Julia Cavanough

Personal information
- Full name: Julia Cavanough
- Born: 17 March 2004 (age 22)
- Batting: Right-handed
- Bowling: Left-arm medium
- Role: Bowler

Domestic team information
- 2022/23–present: Tasmania
- 2022/23–present: Hobart Hurricanes

Career statistics
| Competition | WLA | WT20 |
| Matches | 12 | 4 |
| Runs scored | 37 | 1 |
| Batting average | 16.00 | - |
| 100s/50s | 0/0 | 0/0 |
| Top score | 16 | 1* |
| Balls bowled | 390 | 48 |
| Wickets | 7 | 2 |
| Bowling average | 43.14 | 24.00 |
| 5 wickets in innings | 0 | 0 |
| 10 wickets in match | 0 | 0 |
| Best bowling | 3/12 | 1/15 |
| Catches/stumpings | 4/– | 0/– |
- Source: CricketArchive, 3 March 2023

= Julia Cavanough =

Australian cricketer

Julia Cavanough (born 17 March 2004) is an Australian cricketer who currently plays for Tasmania in the Women's National Cricket League (WNCL) and Hobart Hurricanes in the Women's Big Bash League (WBBL).
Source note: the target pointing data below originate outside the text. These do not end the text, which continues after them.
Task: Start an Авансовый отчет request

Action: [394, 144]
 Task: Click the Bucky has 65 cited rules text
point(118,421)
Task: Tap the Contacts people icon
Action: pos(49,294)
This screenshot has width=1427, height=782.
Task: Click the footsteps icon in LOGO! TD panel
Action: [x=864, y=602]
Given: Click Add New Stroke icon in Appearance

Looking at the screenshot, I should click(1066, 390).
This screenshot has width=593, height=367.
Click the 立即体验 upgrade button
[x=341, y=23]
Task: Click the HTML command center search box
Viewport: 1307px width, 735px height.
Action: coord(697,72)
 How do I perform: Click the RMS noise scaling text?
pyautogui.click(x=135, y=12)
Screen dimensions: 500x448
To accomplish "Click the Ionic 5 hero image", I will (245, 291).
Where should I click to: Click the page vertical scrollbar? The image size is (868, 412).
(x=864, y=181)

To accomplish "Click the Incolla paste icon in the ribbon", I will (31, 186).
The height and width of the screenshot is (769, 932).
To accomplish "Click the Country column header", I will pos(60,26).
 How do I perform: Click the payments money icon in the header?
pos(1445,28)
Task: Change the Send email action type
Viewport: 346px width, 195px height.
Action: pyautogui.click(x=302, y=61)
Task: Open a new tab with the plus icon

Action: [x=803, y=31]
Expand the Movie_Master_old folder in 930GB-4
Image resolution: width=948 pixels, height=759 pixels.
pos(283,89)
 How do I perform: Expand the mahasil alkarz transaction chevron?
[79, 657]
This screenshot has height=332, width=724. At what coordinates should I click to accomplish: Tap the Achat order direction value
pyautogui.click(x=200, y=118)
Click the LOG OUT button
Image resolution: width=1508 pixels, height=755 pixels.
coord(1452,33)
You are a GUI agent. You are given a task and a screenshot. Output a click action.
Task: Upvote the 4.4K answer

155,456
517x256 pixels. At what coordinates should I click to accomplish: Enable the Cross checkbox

She plays as a left-arm medium bowler.

==Domestic career==
In May 2022, Cavanough received her first contract, signing with Tasmania for the upcoming WNCL season. In October 2022, Cavanough was also signed by Hobart Hurricanes for the upcoming WBBL season, although she did not play a match for the side that year. In December 2022, she played for Tasmania in the Cricket Australia Under-19 National Female Championships, and was the side's leading run-scorer, including two half-centuries. On 18 December 2022, Cavanough made her debut for Tasmania's senior team, taking 1/33 from her 7 overs in her side's 10 wicket victory over New South Wales. She went on to play ten matches for the side that season, taking six wickets at an average of 39.50.